-- Given request --
Which entries run from the line containing "Open the notifications bell" through the line containing "Toggle checkbox beside フリー項目 2 field"? Copy those lines exactly as they appear, with both end lines included.

____

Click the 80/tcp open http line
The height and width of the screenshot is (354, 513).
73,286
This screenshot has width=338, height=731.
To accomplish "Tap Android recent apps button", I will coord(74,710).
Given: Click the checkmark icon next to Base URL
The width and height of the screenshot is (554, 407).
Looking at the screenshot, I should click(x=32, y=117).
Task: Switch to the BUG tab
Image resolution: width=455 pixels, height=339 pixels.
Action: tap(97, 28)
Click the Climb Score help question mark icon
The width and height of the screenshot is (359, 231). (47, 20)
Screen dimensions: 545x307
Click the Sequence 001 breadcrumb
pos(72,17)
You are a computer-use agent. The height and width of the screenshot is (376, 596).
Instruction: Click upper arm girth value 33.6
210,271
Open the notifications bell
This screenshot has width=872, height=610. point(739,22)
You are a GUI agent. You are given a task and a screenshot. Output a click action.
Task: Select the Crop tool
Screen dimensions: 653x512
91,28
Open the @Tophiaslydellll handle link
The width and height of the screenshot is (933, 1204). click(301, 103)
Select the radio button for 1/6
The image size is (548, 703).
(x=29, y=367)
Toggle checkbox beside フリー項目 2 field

____

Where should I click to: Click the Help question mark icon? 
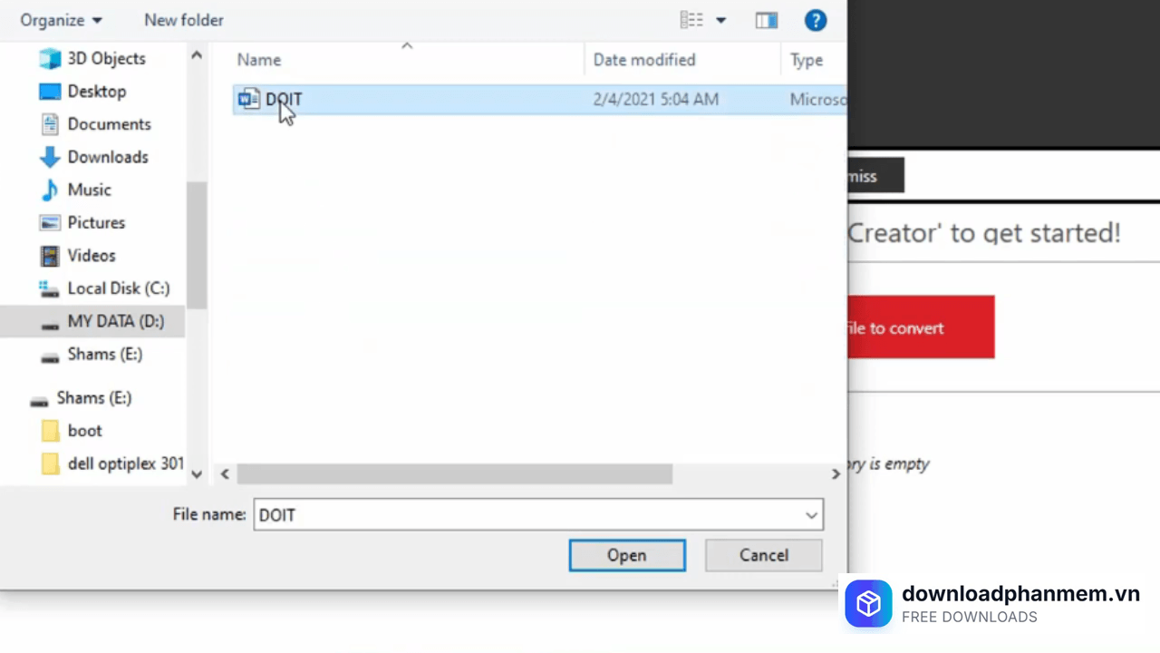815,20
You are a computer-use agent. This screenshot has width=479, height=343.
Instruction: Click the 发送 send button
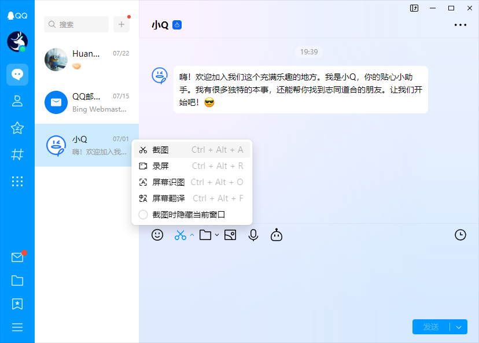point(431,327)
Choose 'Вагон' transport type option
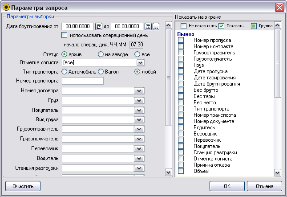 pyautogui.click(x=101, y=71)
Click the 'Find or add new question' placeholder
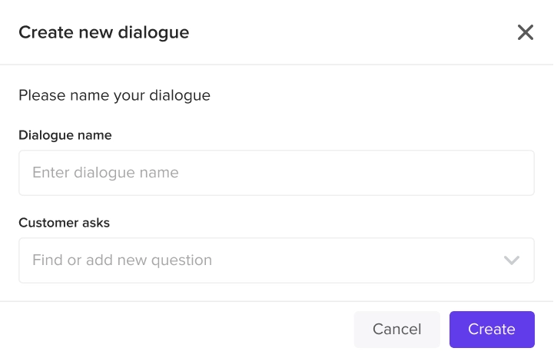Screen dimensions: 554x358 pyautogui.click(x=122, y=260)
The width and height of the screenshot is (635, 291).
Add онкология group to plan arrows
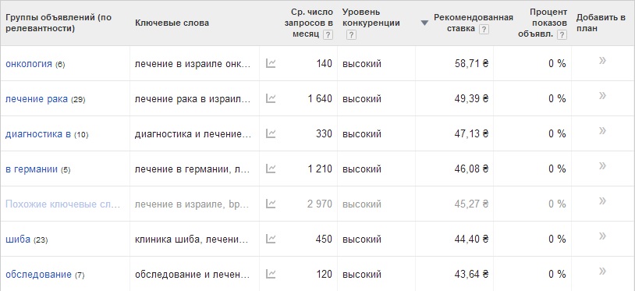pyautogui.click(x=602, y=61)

____

-- Solution to this task --
Open the notifications bell
This screenshot has width=872, height=610. point(739,22)
You are a GUI agent. You are given a task and a screenshot. Output a click action.
Task: Select the Crop tool
Screen dimensions: 653x512
91,28
Open the @Tophiaslydellll handle link
The width and height of the screenshot is (933, 1204). click(301, 103)
Select the radio button for 1/6
The image size is (548, 703).
(x=29, y=367)
Toggle checkbox beside フリー項目 2 field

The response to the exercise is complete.